▶ [DATASET EXCERPTS]
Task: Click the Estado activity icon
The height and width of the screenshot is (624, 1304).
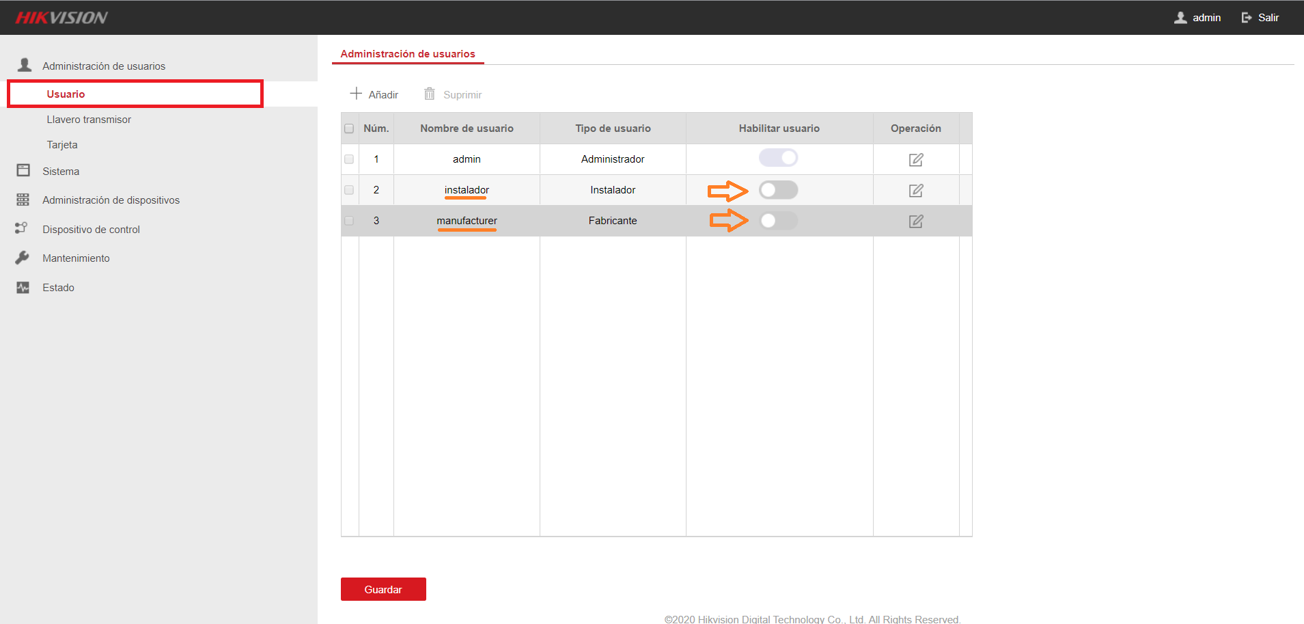Action: point(23,288)
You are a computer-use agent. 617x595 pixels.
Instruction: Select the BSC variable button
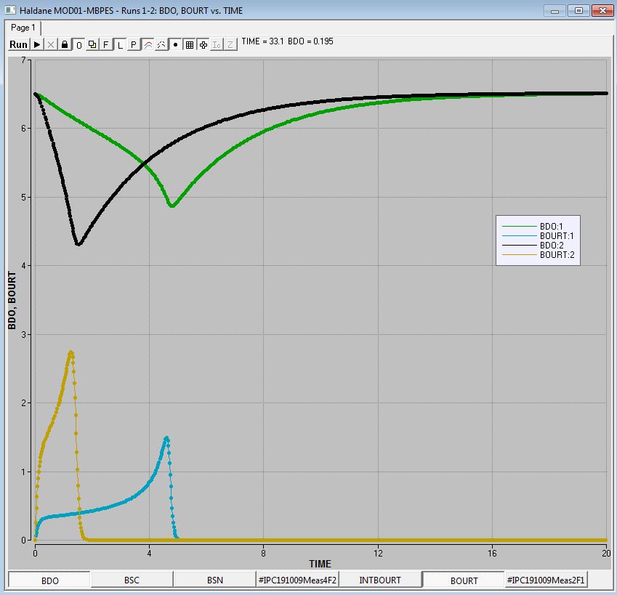pos(132,580)
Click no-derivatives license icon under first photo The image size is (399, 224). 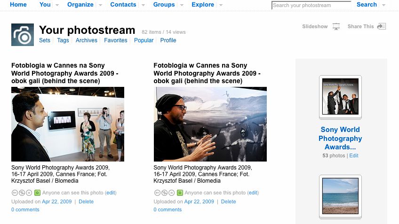click(x=29, y=193)
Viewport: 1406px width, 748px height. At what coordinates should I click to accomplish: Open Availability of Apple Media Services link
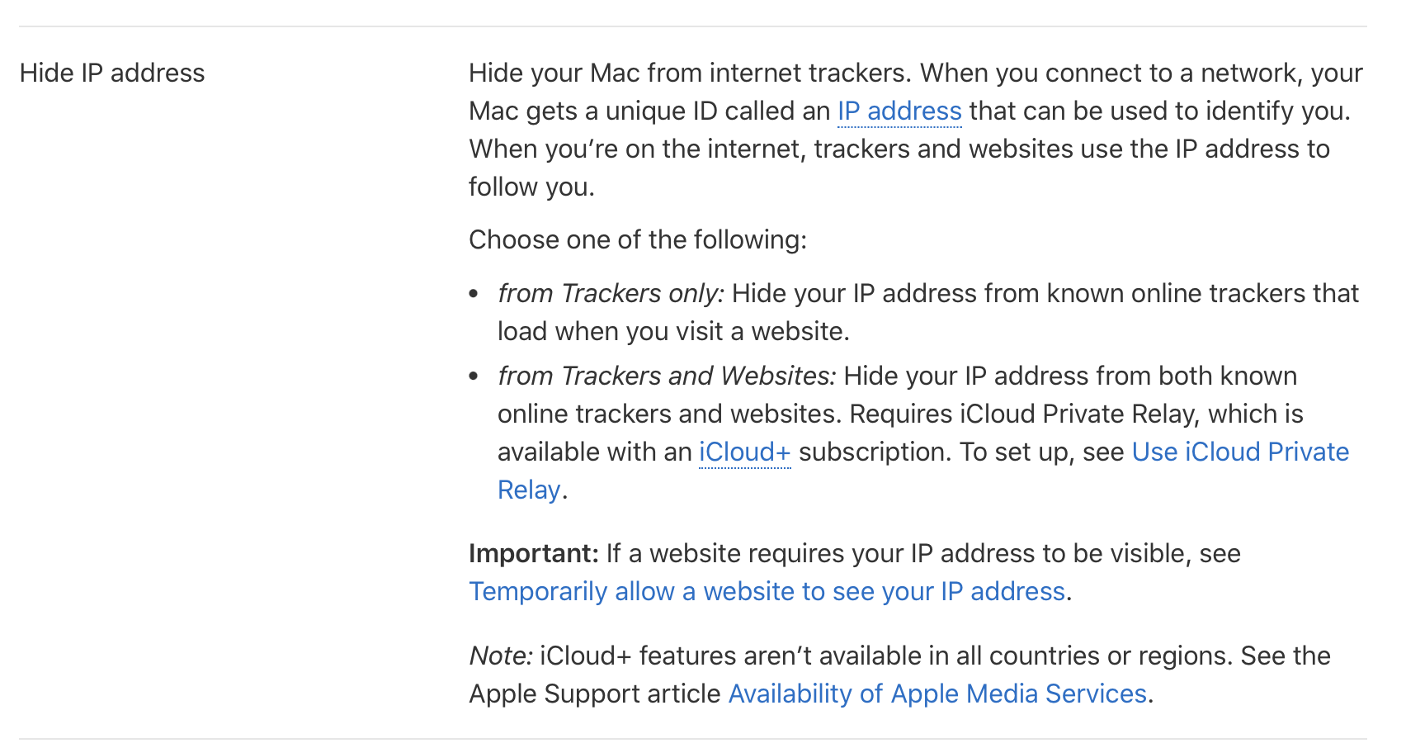[x=937, y=694]
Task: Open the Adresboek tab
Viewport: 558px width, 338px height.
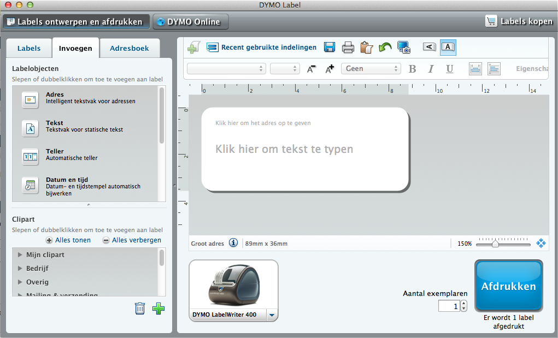Action: pyautogui.click(x=130, y=48)
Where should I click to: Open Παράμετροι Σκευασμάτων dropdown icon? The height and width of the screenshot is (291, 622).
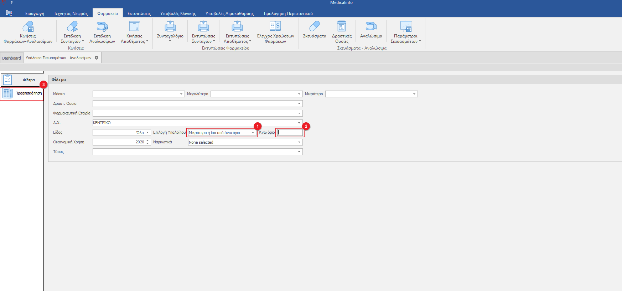coord(406,27)
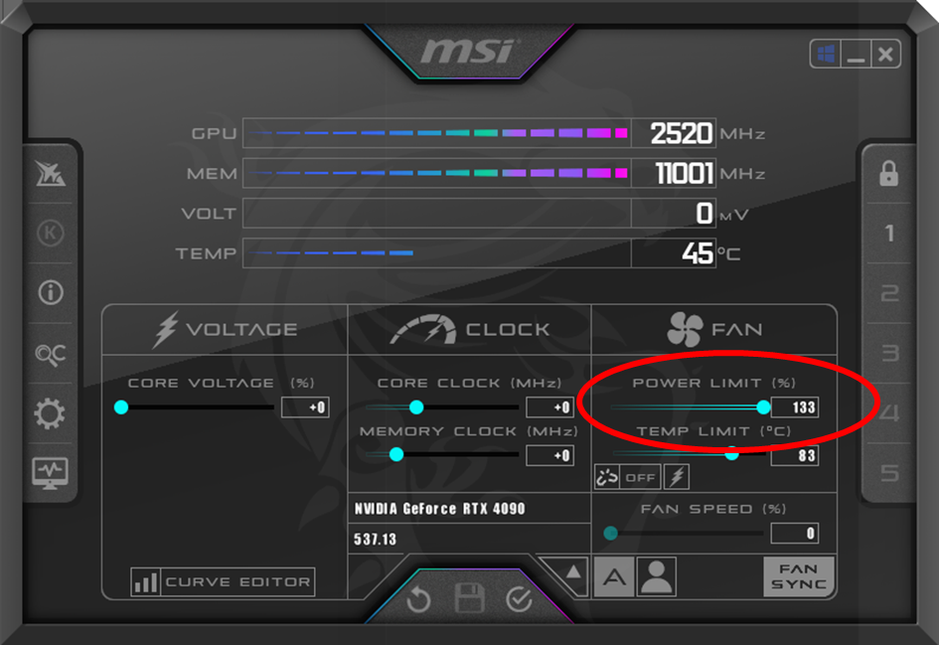Viewport: 939px width, 645px height.
Task: Open the MSI Dragon Center icon in sidebar
Action: click(51, 174)
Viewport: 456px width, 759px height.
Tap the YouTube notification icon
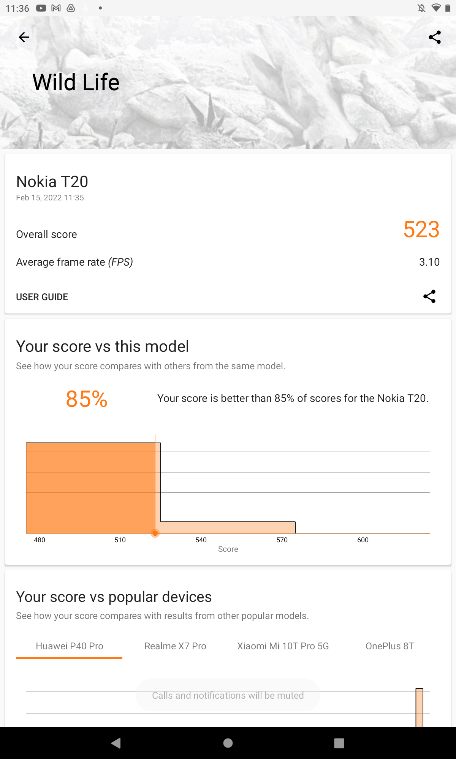41,8
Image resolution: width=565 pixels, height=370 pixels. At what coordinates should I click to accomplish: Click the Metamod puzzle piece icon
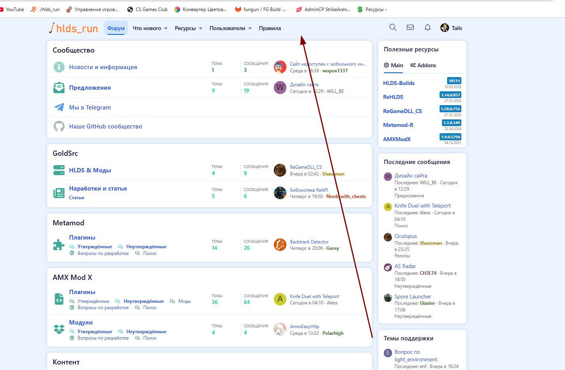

▶ [ASSIGNMENT] Nothing but the lines from the one containing "Viewport: 456px width, 759px height." through the last line of the records above should appear, each repeated exactly, with no pictures.

▶ [YOUR SOLUTION]
Viewport: 456px width, 759px height.
Tap the YouTube notification icon
41,8
Image resolution: width=565 pixels, height=370 pixels. At what coordinates should I click to accomplish: Click the Metamod puzzle piece icon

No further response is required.